### [Tasks to perform]
• 1. Answer these questions from the passage on microgravity research:
(a) What is the weightless state of spacecraft called?
(b) On Earth, below about what scale does surface tension matter?
(c) At which university is Juan Lopez a mathematician?
• 2. Transcribe everything in the passage on microgravity research from "inch, becomes dominant" down to "with Alzheimer’s disease.".
• 3. How would the passage on microgravity research go on from its last sentence? Continue it from there.

### [Page text]
However, research platforms such as the International Space Station (or “ISS”) allow scientists and engineers to conduct research not only for enabling space exploration, but also for the benefit of all people. Whether in orbit or during much of interplanetary travel, spacecraft are weightless, a state called microgravity. A force such as surface tension which on Earth is important only at scales less than about a tenth of an 

inch, becomes dominant in microgravity. Videos of NASA astronauts playing with softball-sized drops of water attest to this.

One consequence of liquids’ ability to be contained by surface tension is that microgravity allows us to examine phenomena in liquids without the complications associated with a solid container. With Juan Lopez, a mathematician at Arizona State University as well as students and colleagues here in Troy, we are studying the biophysics of protein amyloid formation, the waxy plaque which destroys the neurons of people with Alzheimer’s disease.

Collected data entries

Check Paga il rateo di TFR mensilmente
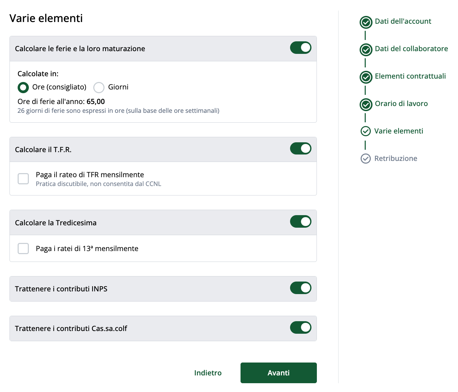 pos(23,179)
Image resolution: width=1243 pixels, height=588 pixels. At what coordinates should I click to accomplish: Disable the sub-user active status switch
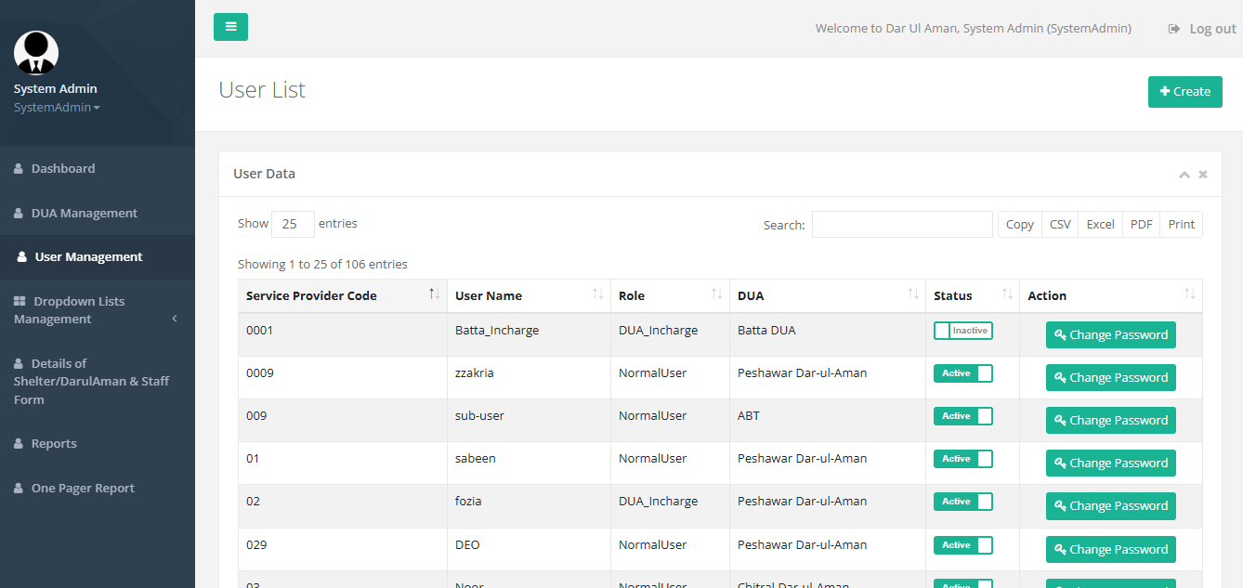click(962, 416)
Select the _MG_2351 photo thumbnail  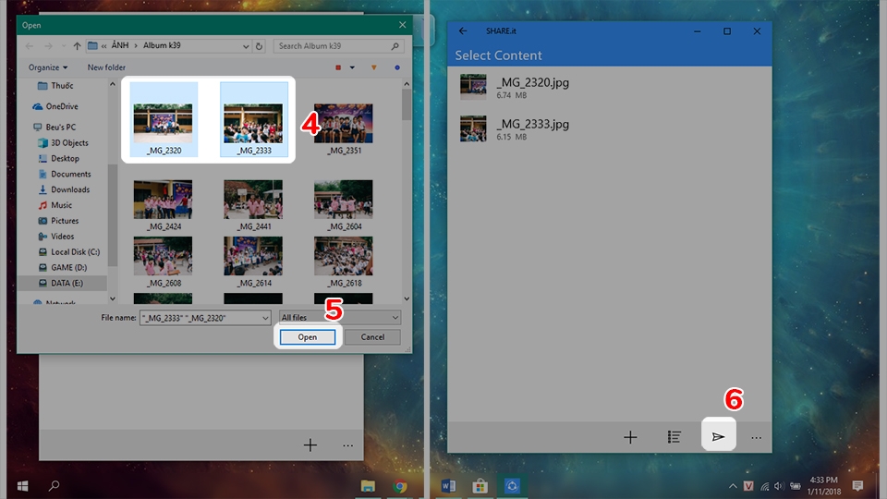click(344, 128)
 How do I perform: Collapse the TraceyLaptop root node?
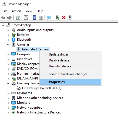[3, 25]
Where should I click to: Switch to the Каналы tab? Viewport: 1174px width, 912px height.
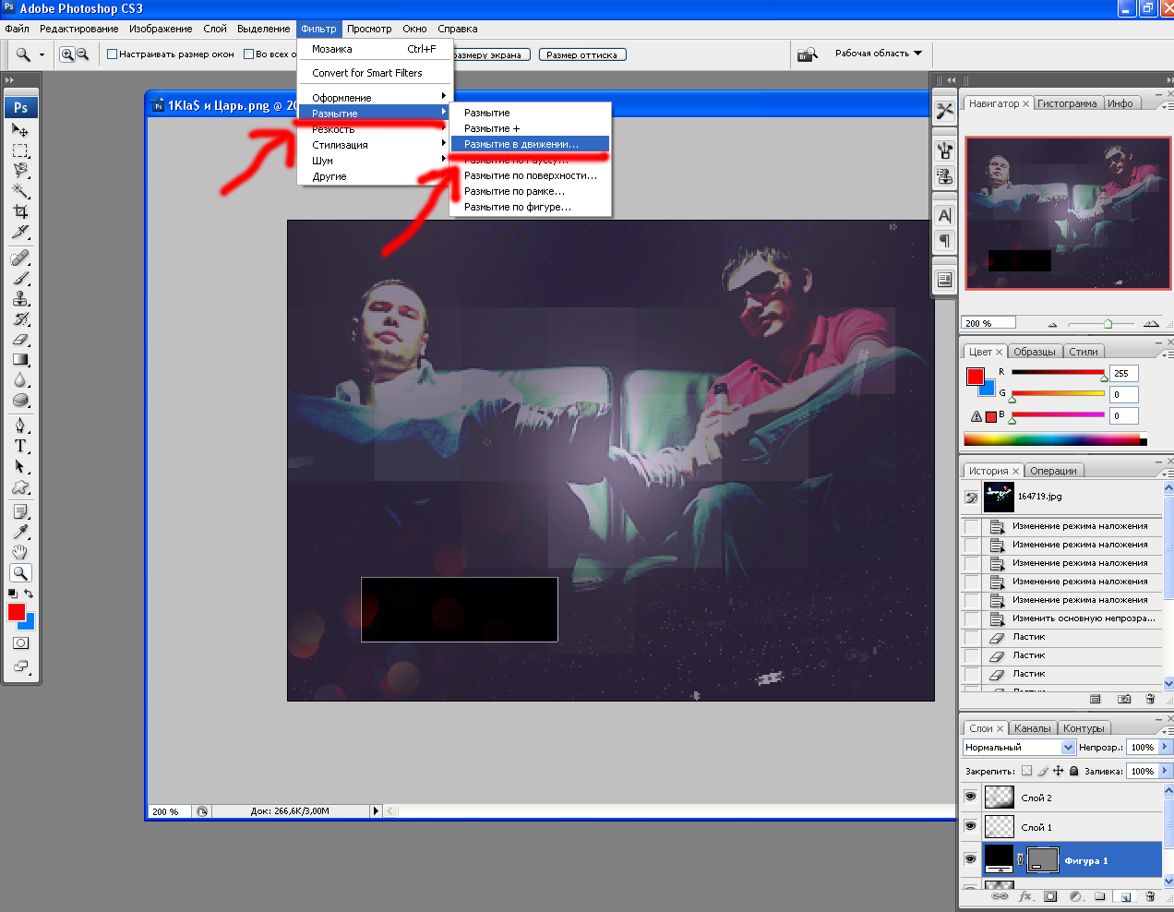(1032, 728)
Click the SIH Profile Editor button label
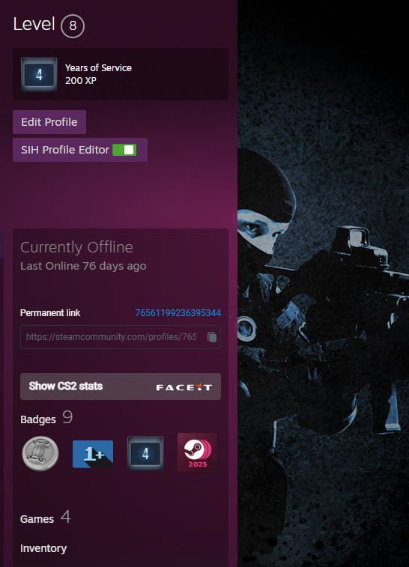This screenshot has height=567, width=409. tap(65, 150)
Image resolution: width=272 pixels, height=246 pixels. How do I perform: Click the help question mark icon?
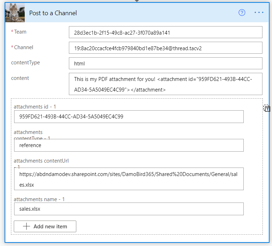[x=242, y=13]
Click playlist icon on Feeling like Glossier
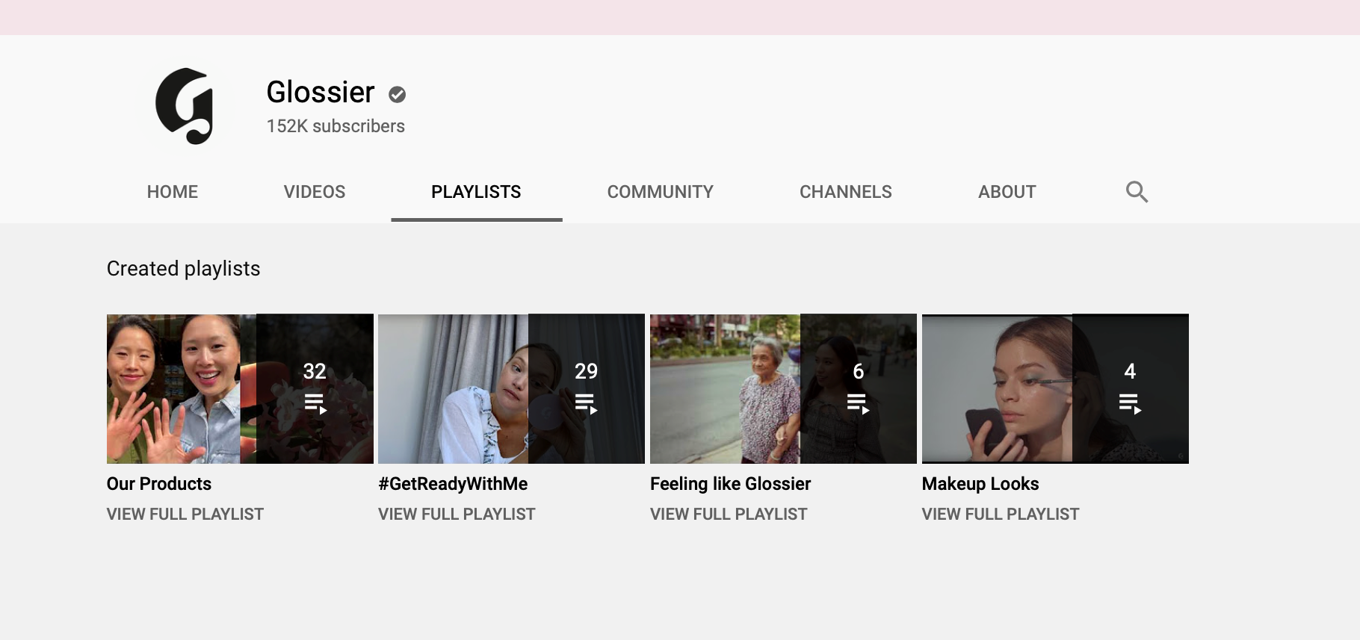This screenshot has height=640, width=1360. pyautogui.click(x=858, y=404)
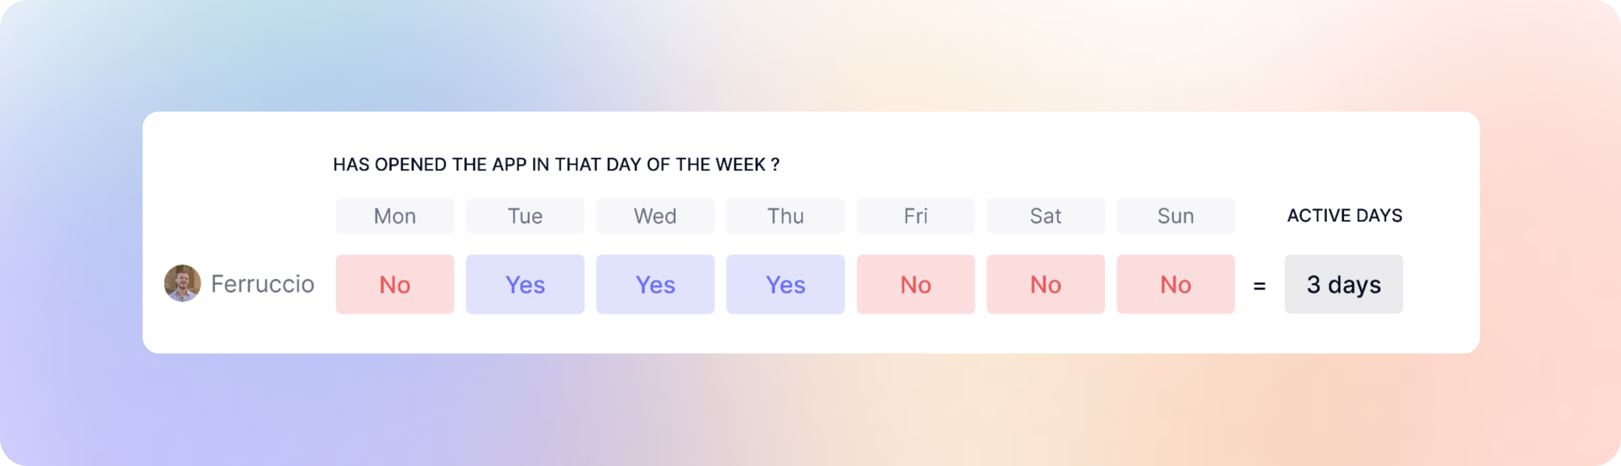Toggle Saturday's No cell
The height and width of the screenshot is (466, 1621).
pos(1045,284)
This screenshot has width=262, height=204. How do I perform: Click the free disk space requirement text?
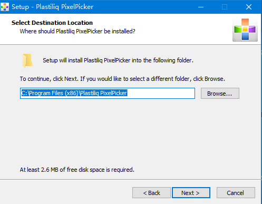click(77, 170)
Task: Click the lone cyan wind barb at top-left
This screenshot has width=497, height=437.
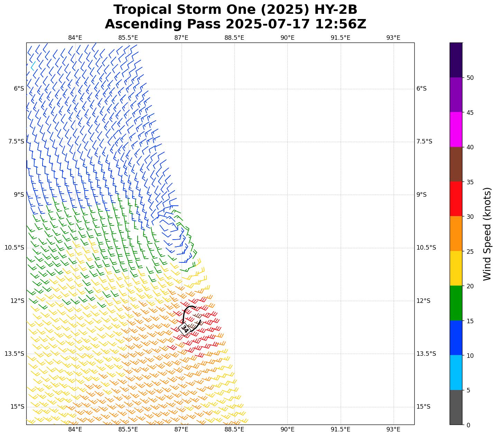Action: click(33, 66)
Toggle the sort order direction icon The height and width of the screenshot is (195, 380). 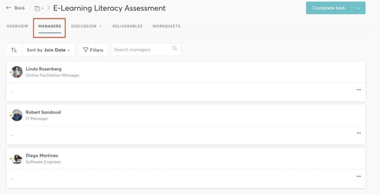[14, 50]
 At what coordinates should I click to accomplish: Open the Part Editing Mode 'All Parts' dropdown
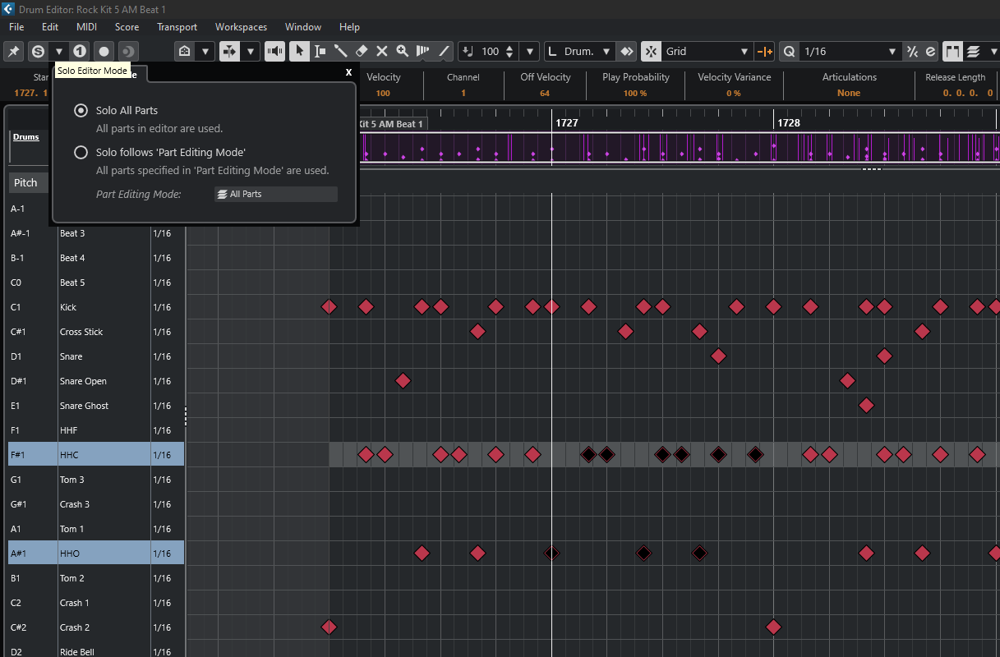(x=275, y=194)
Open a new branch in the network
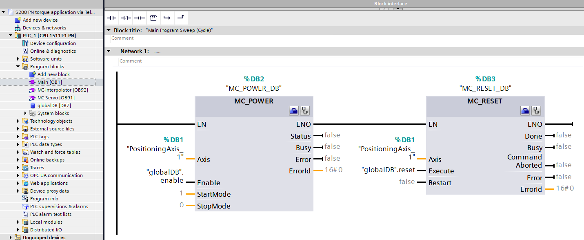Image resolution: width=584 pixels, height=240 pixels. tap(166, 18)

### [Exercise results]
• 1.
(a) Microgravity
(b) About a tenth of an inch
(c) Arizona State University

• 2.
inch, becomes dominant in microgravity. Videos of NASA astronauts playing with softball-sized drops of water attest to this.

One consequence of liquids’ ability to be contained by surface tension is that microgravity allows us to examine phenomena in liquids without the complications associated with a solid container. With Juan Lopez, a mathematician at Arizona State University as well as students and colleagues here in Troy, we are studying the biophysics of protein amyloid formation, the waxy plaque which destroys the neurons of people with Alzheimer’s disease.

• 3.
We are conducting laboratory experiments and computer simulations in preparation for an experiment aboard the ISS in 2019.

Aside from biophysics, microgravity fluid dynamics is providing unprecedented opportunities to advance biology. A containerless bioreactor would be ideal to grow, for example, an edible and photosynthetic algae to uptake carbon dioxide and produce oxygen, or grow a bacteria to express a protein as medicine.

At the risk of sounding cliché, if you happen to see the ISS passing at night, think about the ways in which it’s serving humanity.